SDS caused by SBDS, DNAJC21, and EFL1 mutations is inherited in an AR manner. Approximately 90% of patients with clinical features of SDS harbor biallelic SBDS mutations. Interestingly, most SBDS mutations correspond to sequences found in an adjacent, highly homologous pseudogene and disrupt protein production; such mutations likely result from gene conversion [17].

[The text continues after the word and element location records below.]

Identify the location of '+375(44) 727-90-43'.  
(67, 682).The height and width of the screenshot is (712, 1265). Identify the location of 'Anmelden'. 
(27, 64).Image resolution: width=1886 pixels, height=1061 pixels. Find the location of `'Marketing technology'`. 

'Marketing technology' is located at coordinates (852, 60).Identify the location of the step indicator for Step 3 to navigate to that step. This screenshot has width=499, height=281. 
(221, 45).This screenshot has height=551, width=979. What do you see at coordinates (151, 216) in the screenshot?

Because IBMFS is a disease that affects hematopoietic cells, there are cases where the diagnosis is challenging when genetic testing is performed using peripheral blood. In this section, we will describe the points to be aware of when diagnosing IBMFS.

Somatic genetic rescue

In Mendelian disorders, cells in which an in vivo somatic genetic event has occurred that partially or totally offsets the effect of the pathogenic germline mutation may gain a selective advantage over non-modified cells; this is known as somatic genetic rescue (SGR) [20, 24]. Unlike somatic reversion, which specifically involves the genetic reversion of the mutated allele to wild type (also known as a ‘back mutation’) and is thus referred to as ‘natural gene therapy’, SGR can result from any type of mutation directly or indirectly that affects the germline-mutated gene [24, 25]. Somatically modified clones with a fitness advantage generate somatic mosaicism and reach detectable levels when they expand, differentiate, migrate, or survive better than the unmodified cells in the body. Because germline mutations in IBMFS-related genes primarily reduce the fitness of hematopoietic cells, somatic mosaicism in patients with IBMFS predominantly affects cells via two distinct mechanisms with contrasting effects [26]: 1) an acquired variation can improve cell fitness towards baseline levels, thereby rescuing a deleterious phenotype; or 2) somatic mosaicism may provide a fitness advantage that results in malignant transformation. SGR has been molecularly characterized in over 30 distinct inherited hematological disorders, including FA, DC, DBA, and SDS. Direct SGR corresponds to spontaneous genetic modification of the germline mutated gene and can be mediated by several mechanisms, including back mutation, interstitial deletions, chromosomal deletions, intragenic recombination, copy-neutral loss of heterozygosity, promoter-activating mutations, and chromothripsis [24]. Indirect SGR corresponds to a genetic modification that does not directly affect the germline-mutated gene but influences another genetic entity that is involved in the pathway affected by the germline mutation. The in vivo occurrence of SGR events in cells of the hematopoietic system generates somatic mosaicism and thus has important diagnostic, therapeutic, and clinical consequences.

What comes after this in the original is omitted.